A word now long reckoned to be an ethnic slur, “darkies,” used in Foster’s lyrics, has become such an embarrassment for singers and audiences alike that, for example, the word “brothers” was sung in place of the offensive word at the dedication of the new Florida state capitol building in 1978.[5] In general, at public performances another word like “lordy,” “mama,” “darling,” “brothers,” “children,” or “dear ones” is typically substituted.

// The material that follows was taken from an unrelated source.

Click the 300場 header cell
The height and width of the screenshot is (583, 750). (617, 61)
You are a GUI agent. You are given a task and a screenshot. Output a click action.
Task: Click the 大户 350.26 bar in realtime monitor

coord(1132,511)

The text is written, as is usual in minstrel songs, is a cross between the dialect historically spoken by African slaves and standard American English — the former attested to as being in use as late as the 1940s, in the works of the African American folklorist from Florida, Zora Neale Hurston.[6] It is an archaic form of African American vernacular English — and this is seen by some[who?] as racism against black Americans (because the music’s lyrics were written by a white Anglo-American).[citation needed]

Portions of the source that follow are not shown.